Lo más indignante de Grecia

Fernando Ónega
Fernando Ónega DESDE LA CORTE

OPINIÓN

07 jul 2015 . Actualizado a las 05:00 h.

Lo más indignante de Grecia no es Grecia. Es que la Unión Europea, con toda su cantidad de cerebros instalados en el poder, es incapaz de arreglar la situación. Ese pequeño país lleva muchos años instalado en la agonía económica. Fue el paraíso de la banca continental, que encontró allí un lugar cómodo para ofrecer hipotecas a mansalva, hasta que llegó la crisis y los griegos descubrieron que vivían por encima de sus posibilidades, como se dijo de España. Una población envejecida empezó a vivir de las ubres del Estado con un generoso sistema de pensiones. Los impuestos eran un fenómeno desconocido y ni siquiera existe algo que se pueda considerar un catastro normal. A pesar de todo, a Grecia se le permitió todo, desde la entrada en el euro al disfrute de los beneficios de todos los socios.
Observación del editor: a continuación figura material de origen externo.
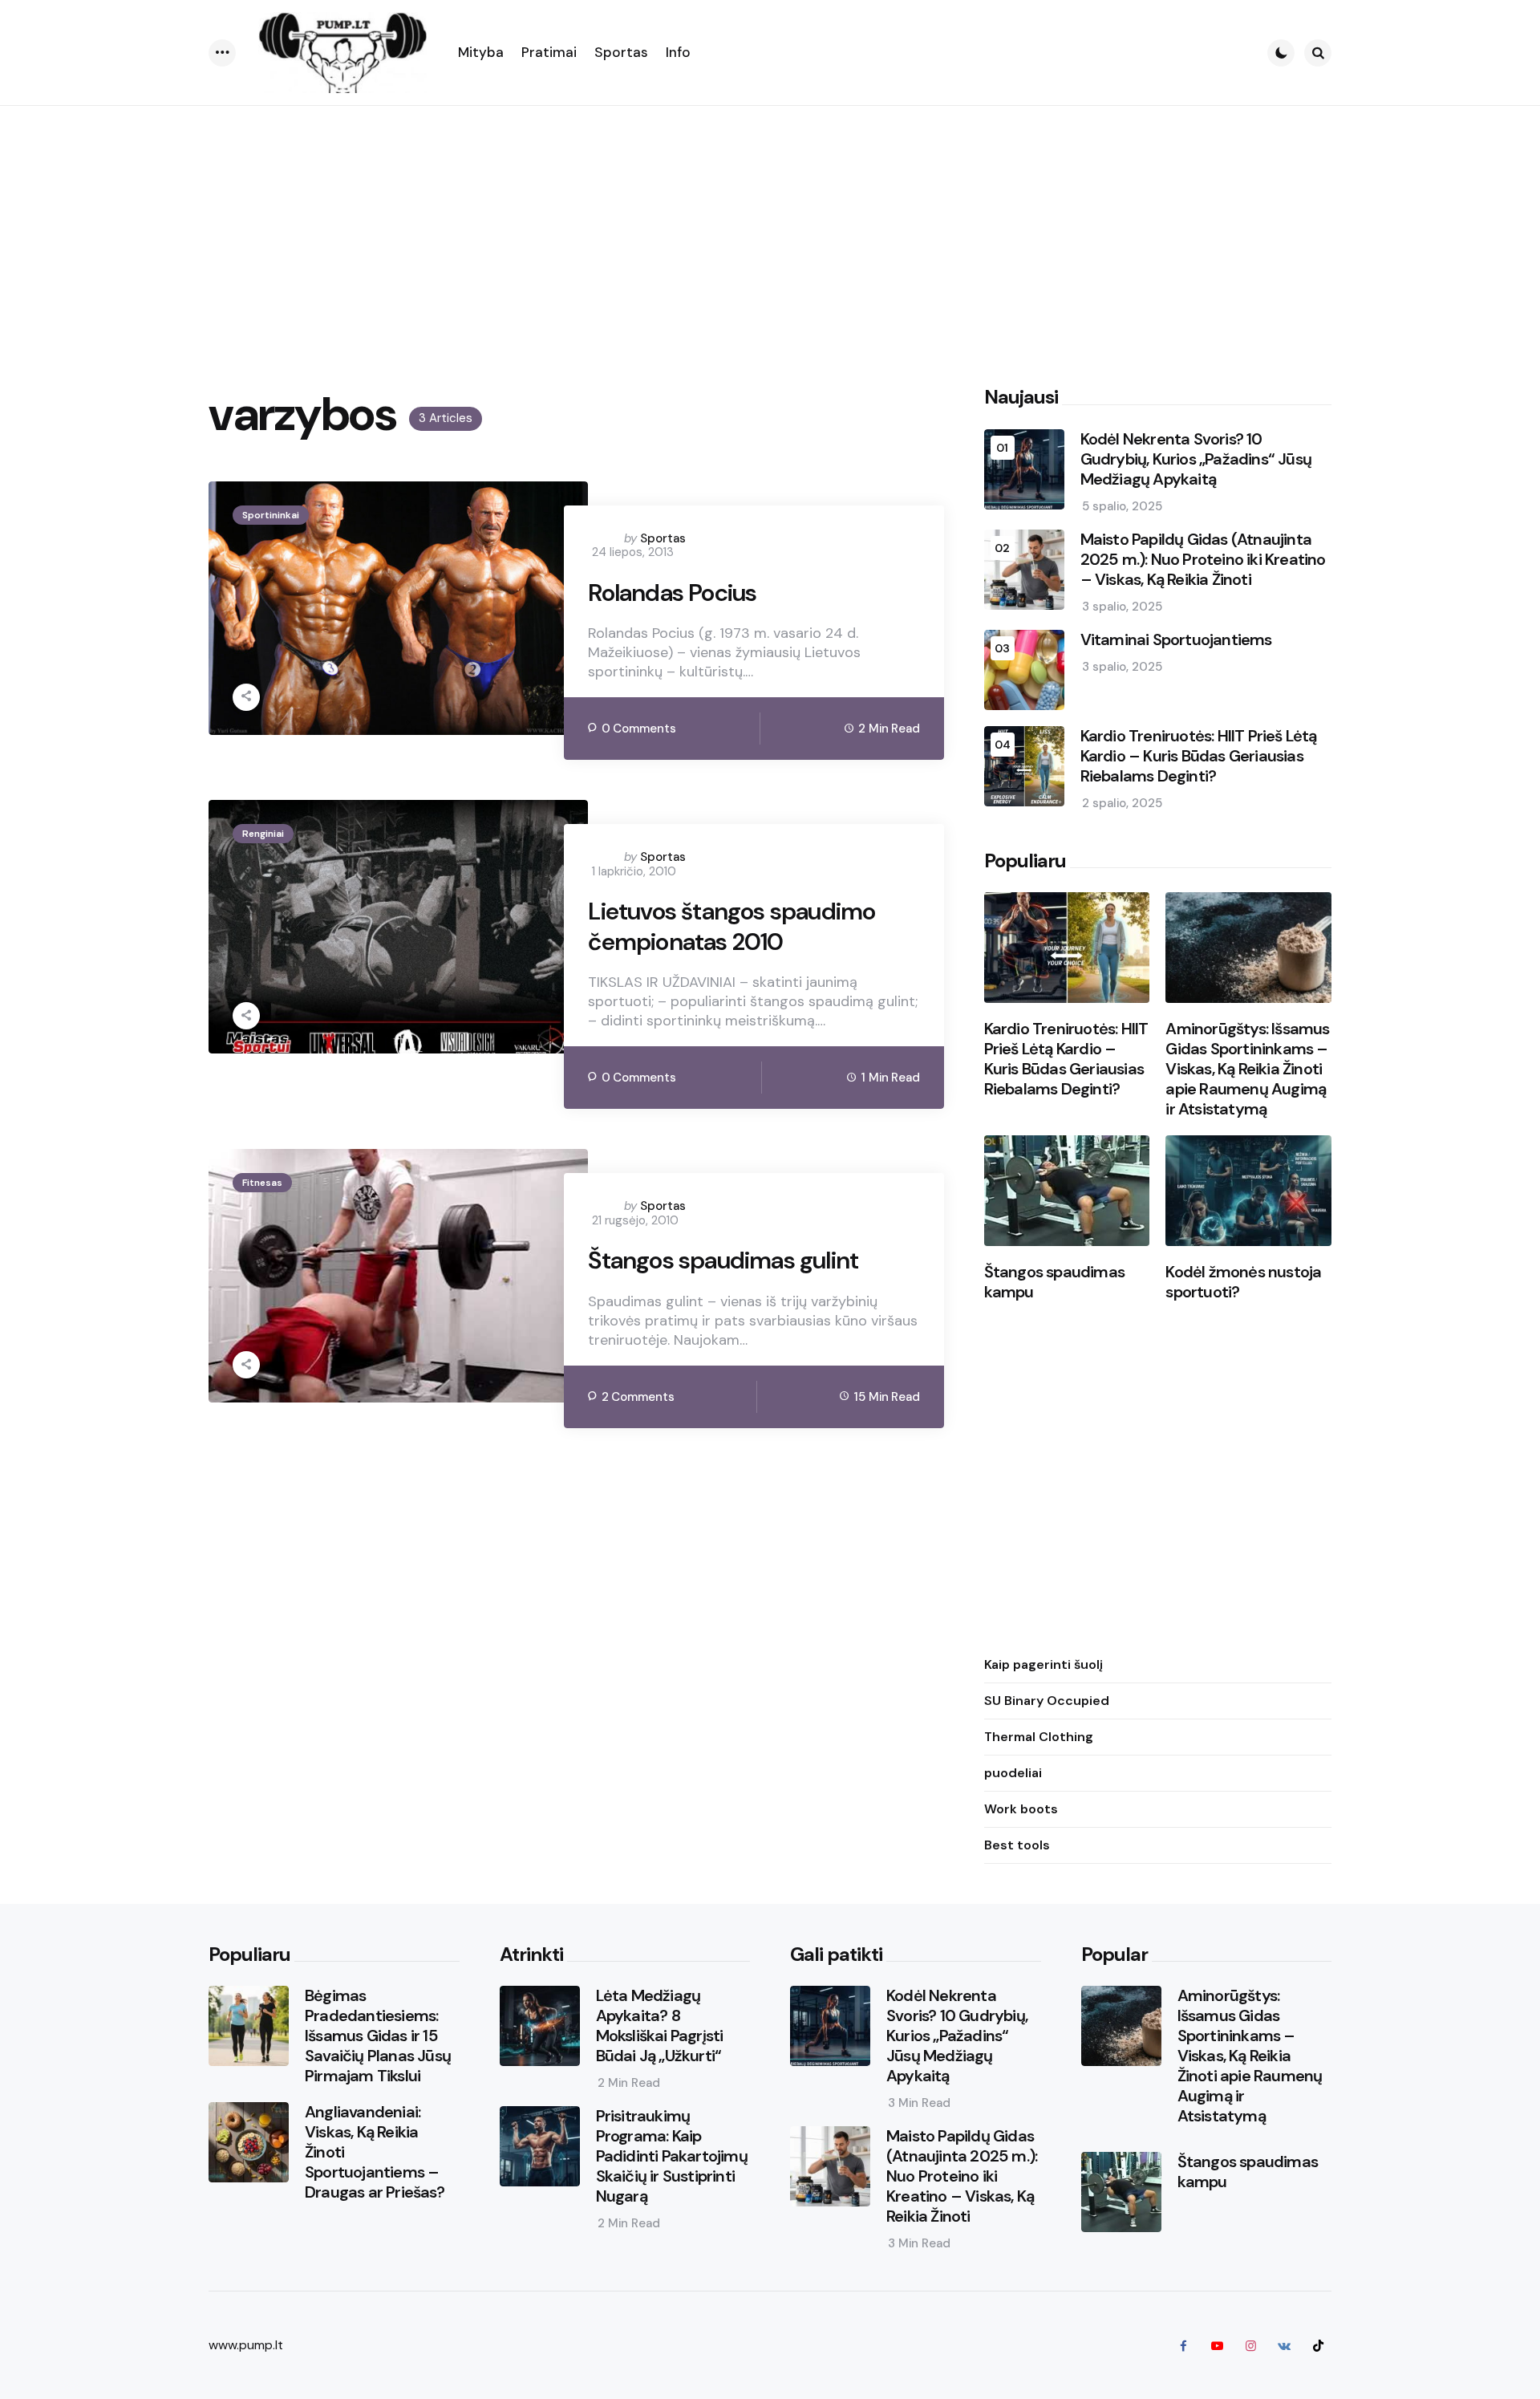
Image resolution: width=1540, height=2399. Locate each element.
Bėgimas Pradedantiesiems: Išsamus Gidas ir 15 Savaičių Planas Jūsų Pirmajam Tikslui (378, 2036)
Después, Grecia empezó a dar señales de insolvencia. Se tuvo que hacer un rescate y un segundo rescate, sin cumplir los requisitos exigidos a los países rescatados. Grecia no supone más que el 2 % de todo el PIB de la Unión. Sin embargo, ni las instituciones de Bruselas, ni el FMI, ni el Eurogrupo, ni el Banco Central Europeo consiguieron prever lo que tenía que llegar ni encontrar una solución al desastre producido. Y algo peor: después de haberle prestado a Grecia decenas de miles de millones de euros con diez y veinte años de carencia y en algunos casos sin pagar siquiera los bajísimos intereses, Europa y sus instituciones son para los griegos un chupasangre, como decía uno de los carteles que reclamaba el no en el referendo. Y algo políticamente relevante: se dio alas a la creación de un partido populista que sirve de guía a todos los populismos de la Europa del Sur.

¿Se puede gestionar peor, con menos autoridad y con menos eficacia dialéctica una crisis? Seguramente no. Ahora los griegos viven con ingenua emoción el resultado del referendo, creyendo que eso legitima a Tsipras para imponer sus condiciones. Se han encomendado a un Gobierno que tenía un ministro de Finanzas incompatible para negociar, porque llamó asesinos y terroristas a sus interlocutores. Y se dejaron seducir por un jefe de ese Gobierno que les presentó la consulta literalmente como «un mandato para la busca del entendimiento», cuando fue todo lo contrario y ahora está obligado a rectificar si no quiere la ruina de su país.

Ese es el panorama de la Grecia que se puede ahogar en un mar de demagogias y falsas esperanzas. Esperemos que al señor Tsipras, inteligente y hábil, pero dudosamente realista, le haya entrado la cordura que suele despertar la visión del abismo y presente hoy o mañana un plan por lo menos coherente y no una provocación. De momento solo ha creado un páramo de desconfianza.